But little progress was made in this line of manufacture until the last half century, so slowly did this industry take root in America.  In 1850 the manufacture of hardware, speaking generally, was commenced in the United States.  Until that time it is safe to say that an exceedingly large percentage-say, perhaps, four fifths of all that was used in this country-was imported from England and Germany.  The goods were still practically the same crude and rough products they were a hundred years ago.  No change worth noting had been made in the method of manufacture of these goods in Germany.

At the present time this country excels the rest of the world immeasurable in the manner and method of putting up hardware, as well as in the superiority of the goods in style, finish, quality, temper, and durability.  Who that was in business during the decade of 1850-60 cannot remember the spear and Jackson handsaw, made in Sheffield, England, the only then recognized only good saw in the world; and the stiff English paper in which these goods were wrapped, three of them constituting a shipping package; and what an ungainly seeming bundle it made after one had been taken out, leaving the remaining two to be done up as best as they could in this unmanageable paper?  Who can forget the old, and at that time the only good, horse nail, “Griffin,” with the letter G stamped upon the head of each nail, which came to us in twenty five pound sacks, with almost as many points sticking through the bags to lacerate our hands as there were nails in the package?  As who fails to recall the Butchers file, which came in paper bundles, three dozen in a package, with the sharp point of every file peeping out of its cover, as if trying to see what America looked like?

DATA EXCERPTS:

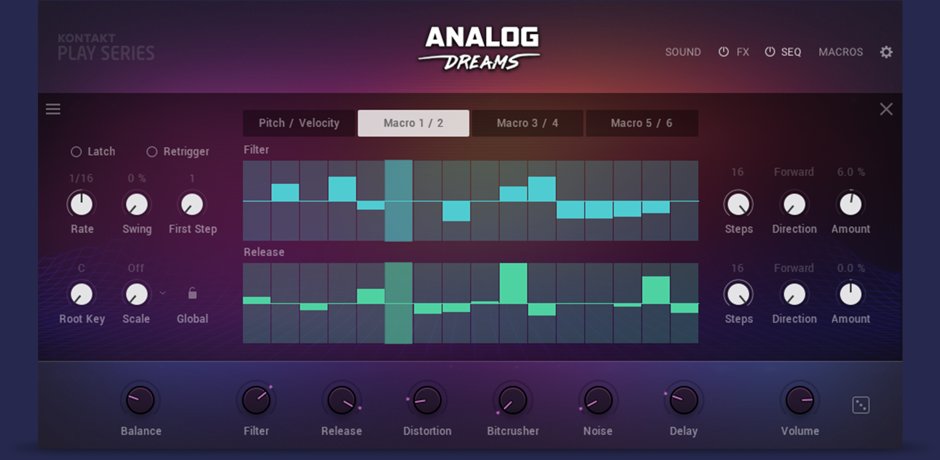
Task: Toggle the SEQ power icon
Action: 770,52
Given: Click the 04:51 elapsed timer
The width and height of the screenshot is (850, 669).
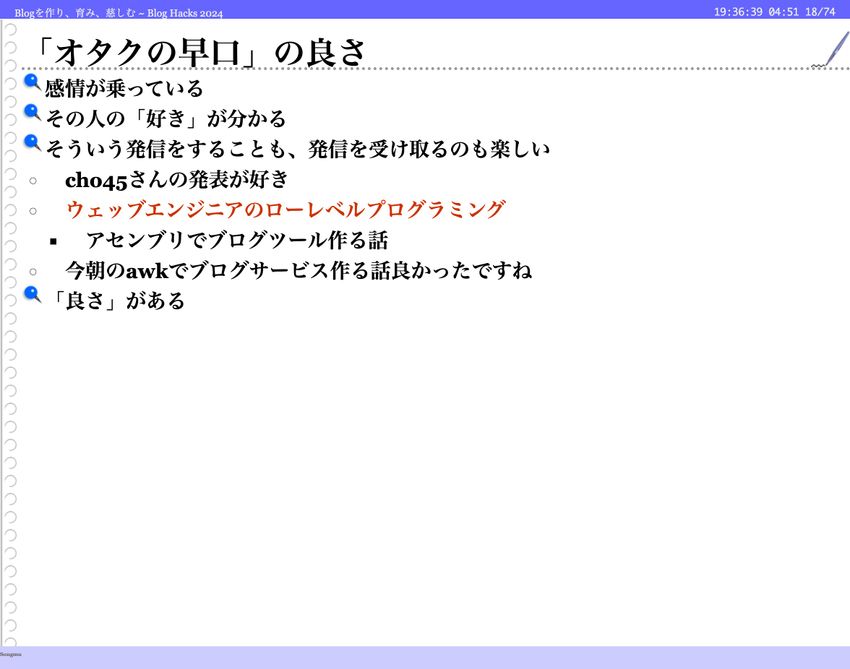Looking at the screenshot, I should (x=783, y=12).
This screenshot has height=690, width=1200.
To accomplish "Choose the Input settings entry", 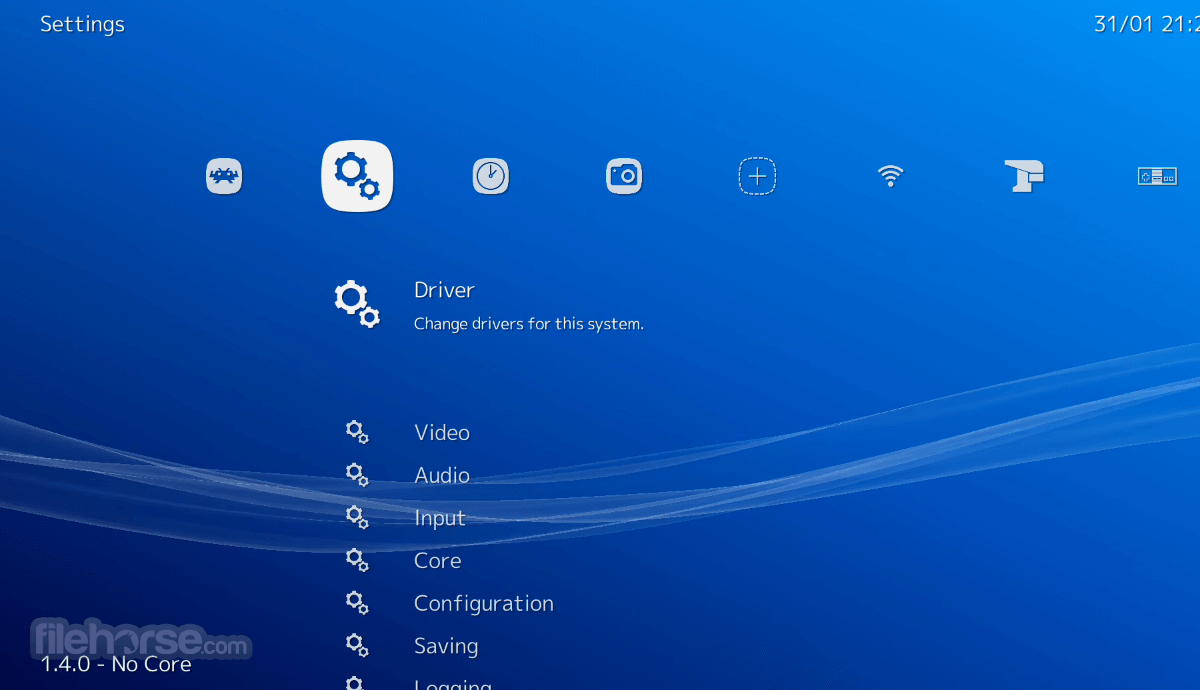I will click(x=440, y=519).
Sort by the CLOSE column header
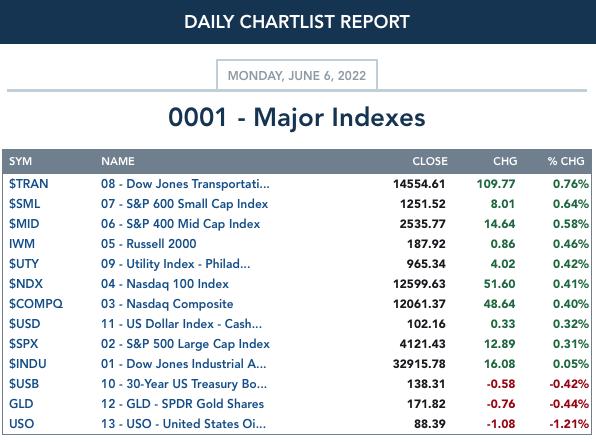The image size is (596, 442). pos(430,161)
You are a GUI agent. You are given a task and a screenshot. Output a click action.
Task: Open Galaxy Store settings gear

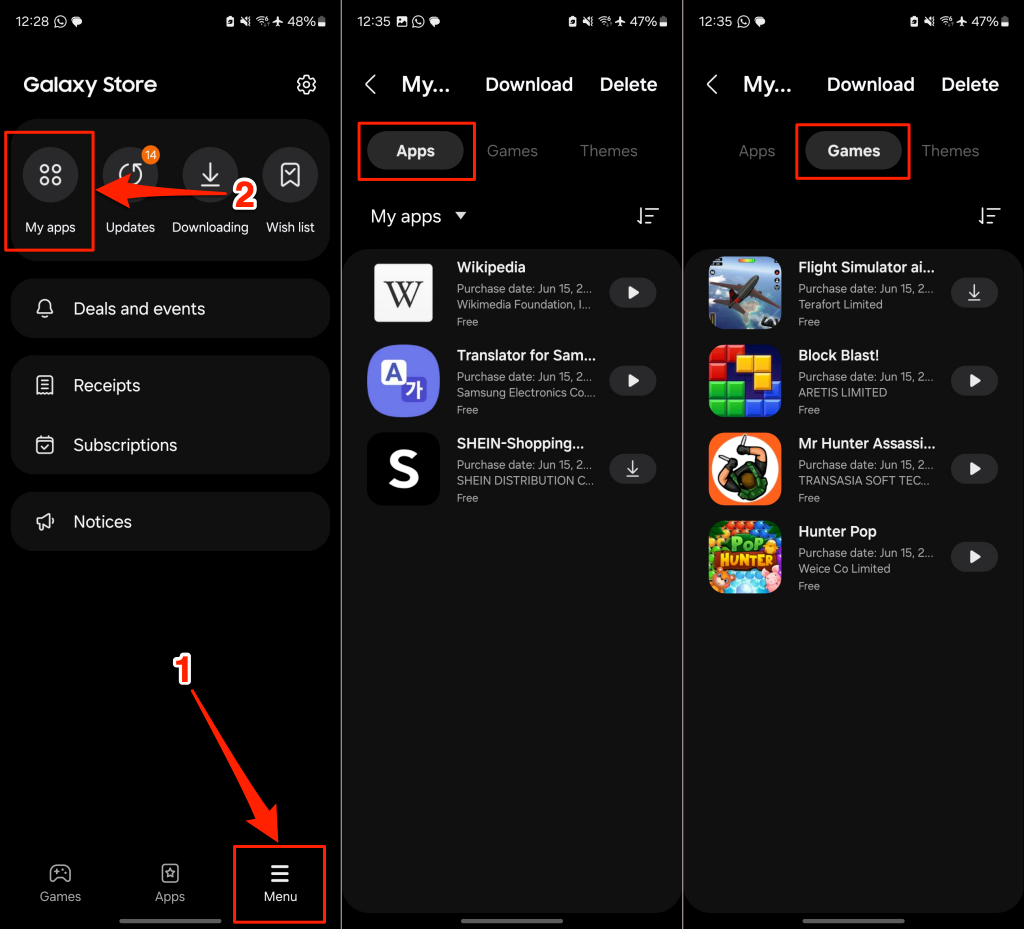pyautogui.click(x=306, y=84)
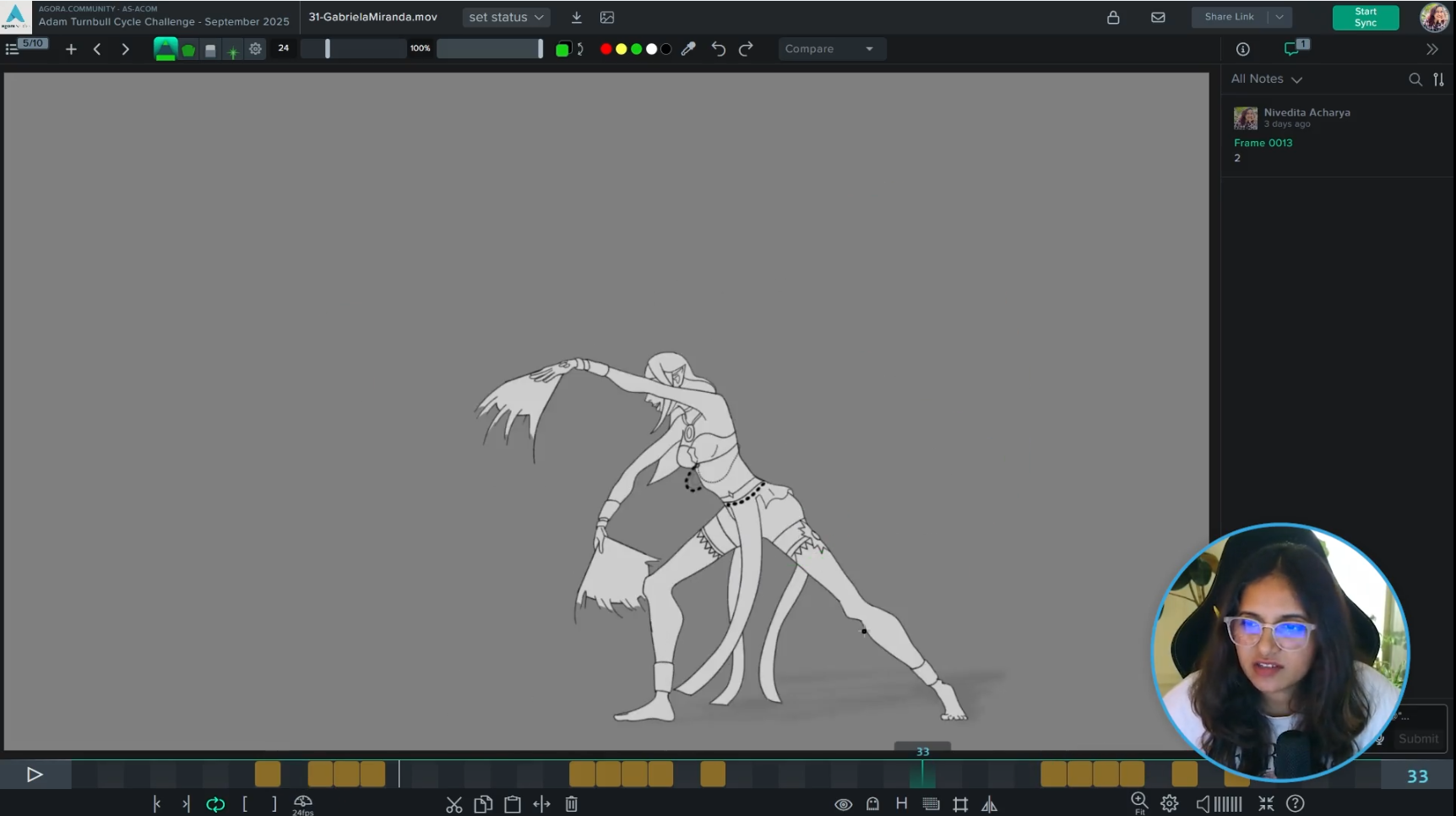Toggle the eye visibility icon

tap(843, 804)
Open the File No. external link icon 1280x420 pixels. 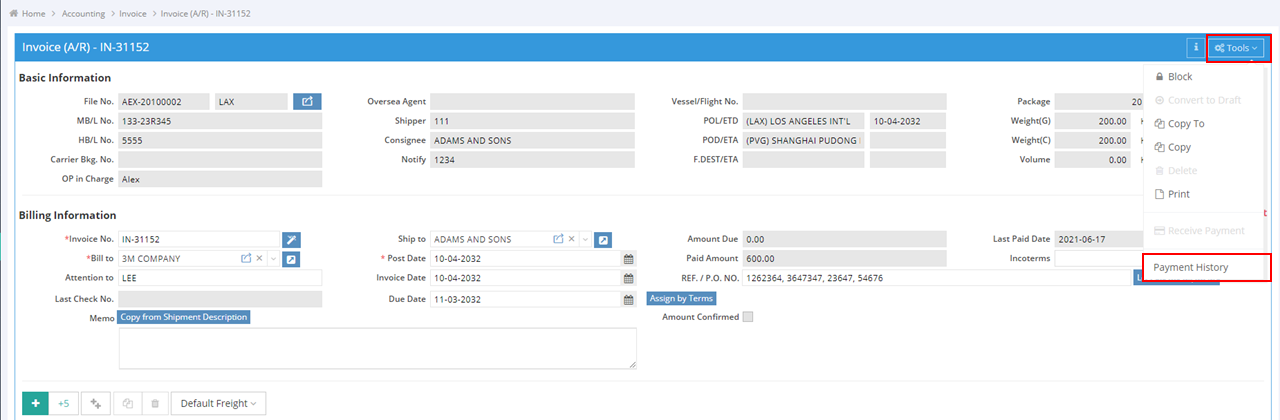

TASK DETAILS:
Carry on the passage about hardware manufacturing in America from the point where it stops.

EXERCISE RESULT:
Small goods, such as padlocks, door locks, screwdrivers, scissors, and rules, etc. were all put up in rough but strong English paper, which, while substantial, was very clumsy and inconvenient.  All these goods, and many more, have long since ceased to be imported, and are made in this country of a quality so superior to foreign manufactures as to leave no room for comparison.  It must be borne in mind, however even at the risk of repetition, that the manufactures of this country particularly excel in their method of packing and putting up for the convenience of the retailer. Files we put in half dozen or dozen wooden boxes, with dovetail corners and slide lids, an immense convenience to the retailer.  Handsaws come in compact pasteboard boxes (four in a package), and the box looks as well on the customers shelf when partly empty or entirely so, as when filled.

Horse nails in wooden boxes have long since superseded the bag of sack of the English maker; and all small goods, even such common place and cheap articles as screws and tacks, are put up in the boxes of most convenient form and shape for the small dealer, yet preserving in fact, enhancing the neatness of their appearance on the shelves.

The makers of American hardware seem to have had one central idea at all times; that is, to produce the best, most suitable, most economical, and handsomest articles that could be manufactured, and then to incase them in the best possible package.  If it was an edge tool, it avoided the clumsiness and overweight of the English on the one hand, and the homeliness and poor quality of the German on the other; if a measuring tool.  It exceeded even the French product in accuracy and beauty; if a file, it was produced by machinery, insuring absolute regularity and evenness of cut, and produced at a cost, perhaps, of one half of the foreign hand made file.

All this time the introduction of labor saving machinery was continued, so that the foreign article could compete with ours neither in price nor in quality.  It has come to pass that our imports of hardware have almost entirely ceased, although there is yet some cutlery imported and each year our export business in hardware shows considerable and substantial gain.  As will be noted in the detailed items, which follow, we send out hardware all over the world, and in London, and even Sheffield itself, the birthplace of mechanical ingenuity, out American edge tools are advertised as special attraction.

Figures convey but a faint idea of the magnitude and extent of the business, but it will be interesting to the readers of this article to know that one wire nail factory in this country has a capacity of 1,000,000 kegs of horseshoes yearly.

There are enough screws and tacks made in this country, or at least there is a sufficient manufacturing plant to product enough to supply all the world and have a large amount left over to be gathered up like leaves and fishes.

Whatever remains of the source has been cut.